The way to think of a flattening yield curve is as a signal that the market expects Fed tightening to precipitate a slowdown that halts or even reverses future hikes. It’s the market’s way of saying they expect the Fed to tighten and then to stop tightening when weak data are released that result from the Fed’s tightening.
As you know by now, the way I think of Fed hikes is different than most people. I think of them as adding to interest income and pulling forward credit demand in the initial tightening phase. And that actually accelerates growth at first.
Only later, when the increase creates distress for marginal borrowers does the rate hike train actually ‘tighten’. Right now, we are in the accelerant phase of tightening. And I am expecting this to move to weakness in 2019.

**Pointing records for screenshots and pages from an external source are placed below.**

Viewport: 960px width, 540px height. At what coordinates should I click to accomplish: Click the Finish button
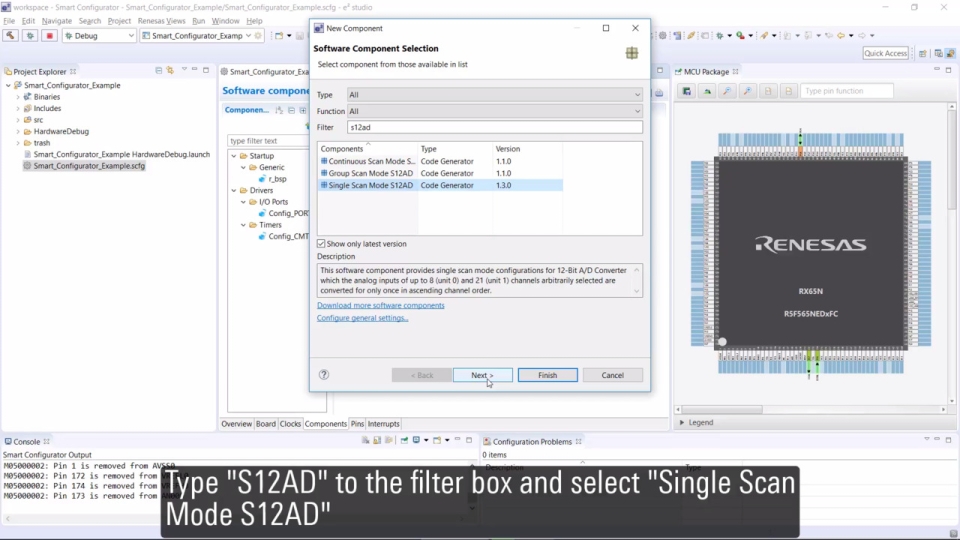tap(547, 375)
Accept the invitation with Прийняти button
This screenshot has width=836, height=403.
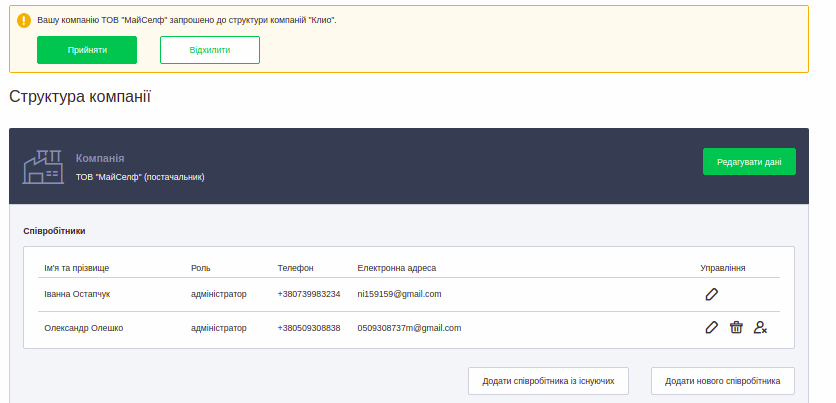87,50
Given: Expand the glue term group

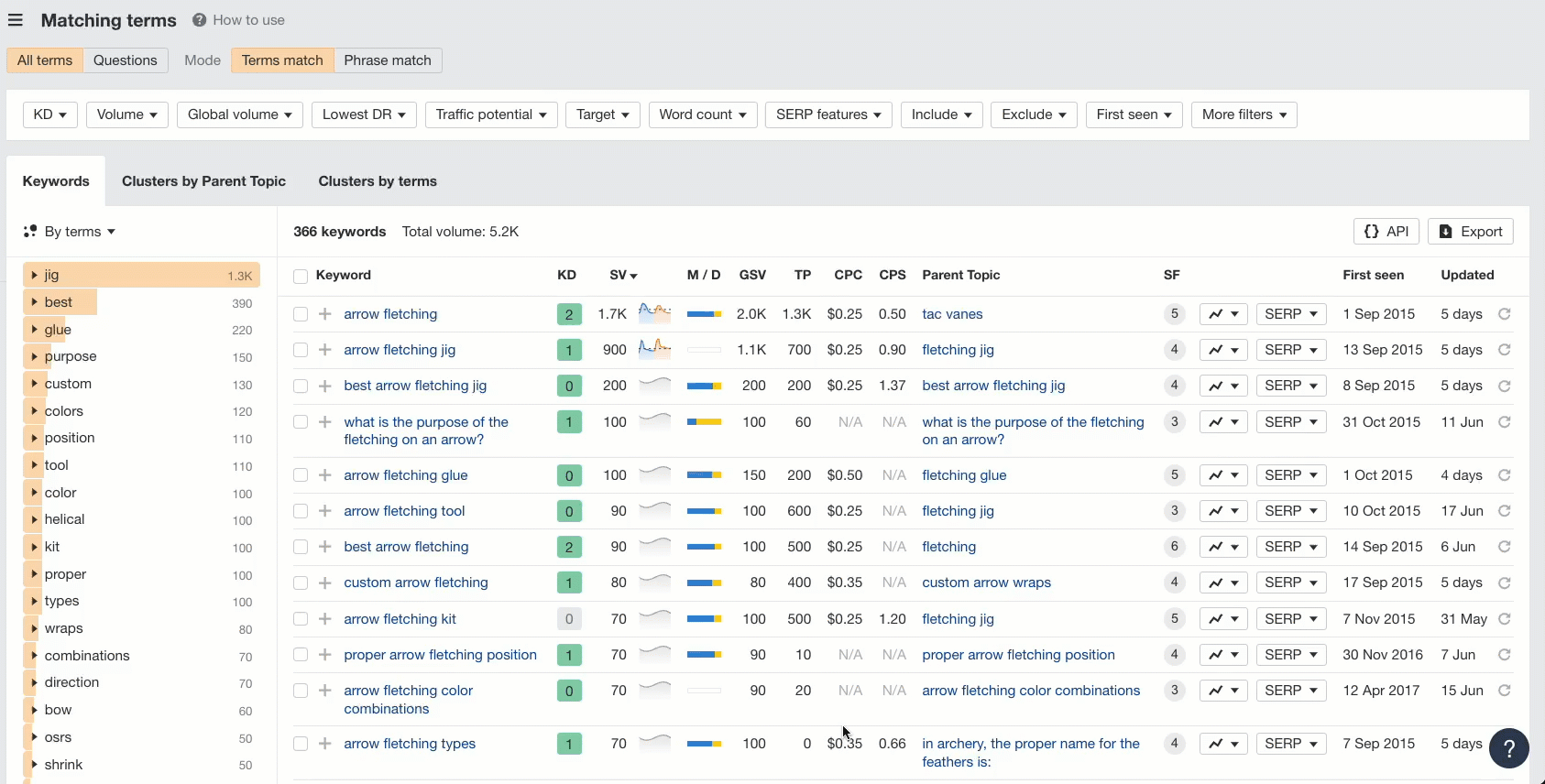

But now we are also seeing a market signal of a coming Fed pause in the Treasury futures market as evidenced by this chart (click on the Twitter pic link to see the chart):
The market basically sees the Fed hiking cycle as over. Chart shows 2-year rates (blue) and accompanying 2-year 2-year forward rates (red). The two lines are on top of each other, much as in 2006. Market is putting a large weight on recession risk, little weight on Fed “dots.” pic.twitter.com/vWZmRC1VBT
— Robin Brooks (@RobinBrooksIIF) July 31, 2018
What the march higher in 2-year rates meeting 2-year 2-year forward rates says is that the market expects the Fed to be on hold within 2 years’ time. Basically, 2-year rates today are as high as they will be in two years’ time. And I think it’s right to read the closing of the gap between these charts as making this year mirror the tail end of the cycle from last decade. I would put 2018 as more akin to 2005 than 2006 though.